Handle MSA files in FASTA, SELEX, CLUSTAL and Stockholm formats.

msa may be a filename or a stream. Multiple sequence alignments can be read from or written in FASTA (.fasta), Stockholm (.sth), CLUSTAL (.aln), or SELEX (.slx) format. For specified extensions, format argument is not needed. If aligned is True, unaligned sequences in the file or stream will cause an IOError exception. filter, a function that returns a boolean, can be used for filtering sequences, see MSAFile.setFilter() for details. slice can be used to slice sequences, and is applied after filtering, see MSAFile.setSlice() for details.

close()[source]

Close the file. This method will not affect a stream.

getFilename()[source]

Returns filename, or None if instance is handling a stream.

getFilter()[source]

Returns function used for filtering sequences.

getFormat()[source]

Returns file format.

getSlice()[source]

Returns object used to slice sequences.

getTitle()[source]

Returns title of the instance.

isAligned()[source]

Returns True if MSA is aligned.

reset()[source]

Returns to the beginning of the file.

setFilter(filter, filter_full=False)[source]

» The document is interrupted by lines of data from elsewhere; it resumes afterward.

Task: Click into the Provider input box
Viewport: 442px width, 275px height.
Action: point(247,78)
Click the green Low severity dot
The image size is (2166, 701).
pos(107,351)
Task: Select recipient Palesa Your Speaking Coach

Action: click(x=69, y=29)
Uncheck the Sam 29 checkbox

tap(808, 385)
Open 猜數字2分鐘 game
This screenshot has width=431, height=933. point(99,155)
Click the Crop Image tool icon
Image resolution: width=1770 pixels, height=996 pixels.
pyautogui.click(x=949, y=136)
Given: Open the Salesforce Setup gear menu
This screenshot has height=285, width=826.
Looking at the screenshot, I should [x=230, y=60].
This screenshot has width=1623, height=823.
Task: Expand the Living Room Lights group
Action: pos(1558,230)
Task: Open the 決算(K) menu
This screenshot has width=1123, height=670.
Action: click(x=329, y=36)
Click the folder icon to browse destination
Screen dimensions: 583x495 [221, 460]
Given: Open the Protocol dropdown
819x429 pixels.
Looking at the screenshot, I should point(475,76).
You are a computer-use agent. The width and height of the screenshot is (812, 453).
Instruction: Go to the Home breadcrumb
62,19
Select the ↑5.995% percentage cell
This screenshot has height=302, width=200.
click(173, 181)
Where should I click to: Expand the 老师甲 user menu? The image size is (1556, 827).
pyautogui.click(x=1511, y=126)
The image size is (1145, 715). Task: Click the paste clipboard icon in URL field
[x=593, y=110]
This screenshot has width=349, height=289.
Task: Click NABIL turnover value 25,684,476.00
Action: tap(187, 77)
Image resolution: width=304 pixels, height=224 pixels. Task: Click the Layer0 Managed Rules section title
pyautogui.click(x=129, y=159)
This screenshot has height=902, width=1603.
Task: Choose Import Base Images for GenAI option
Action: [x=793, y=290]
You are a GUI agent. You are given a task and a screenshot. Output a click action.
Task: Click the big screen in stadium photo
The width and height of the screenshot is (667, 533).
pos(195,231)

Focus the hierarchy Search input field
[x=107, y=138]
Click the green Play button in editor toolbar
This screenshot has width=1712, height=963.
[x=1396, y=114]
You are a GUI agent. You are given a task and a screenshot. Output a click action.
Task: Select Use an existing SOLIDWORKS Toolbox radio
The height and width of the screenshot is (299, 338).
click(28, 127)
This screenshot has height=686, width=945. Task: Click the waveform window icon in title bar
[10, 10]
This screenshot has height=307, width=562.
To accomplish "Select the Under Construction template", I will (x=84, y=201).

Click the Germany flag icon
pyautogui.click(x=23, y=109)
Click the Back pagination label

Set function used for filtering sequences. filter will be applied to split sequence label, by default. If filter_full is True, filter will be applied to the full label.

setSlice(slice)[source]

Set object used to slice sequences, which may be a slice() or a list() of numbers.

setTitle(title)[source]

Set title of the instance.

write(seq)[source]

Write seq, an Sequence instance, into the MSA file.

closed

True for closed file.

format

Format of the MSA file.

splitSeqLabel(label)[source]

Returns label, starting residue number, and ending residue number parsed from sequence label.

parseMSA(filename, **kwargs)[source]

Returns an MSA instance that stores multiple sequence alignment and sequence labels parsed from Stockholm, SELEX, CLUSTAL, PIR, or FASTA format filename file, which may be a compressed file. Uncompressed MSA files are parsed using C code at a fraction of the time it would take to parse compressed files in Python.

writeMSA(filename, msa, **kwargs)[source]

Returns filename containing msa, a MSA or MSAFile instance, in the specified format, which can be SELEX, Stockholm, or FASTA. If compressed is True or filename ends with .gz, a compressed file will be written. MSA instances will be written using C function into uncompressed files.

Can also write CLUSTAL or PIR format files using Python functions.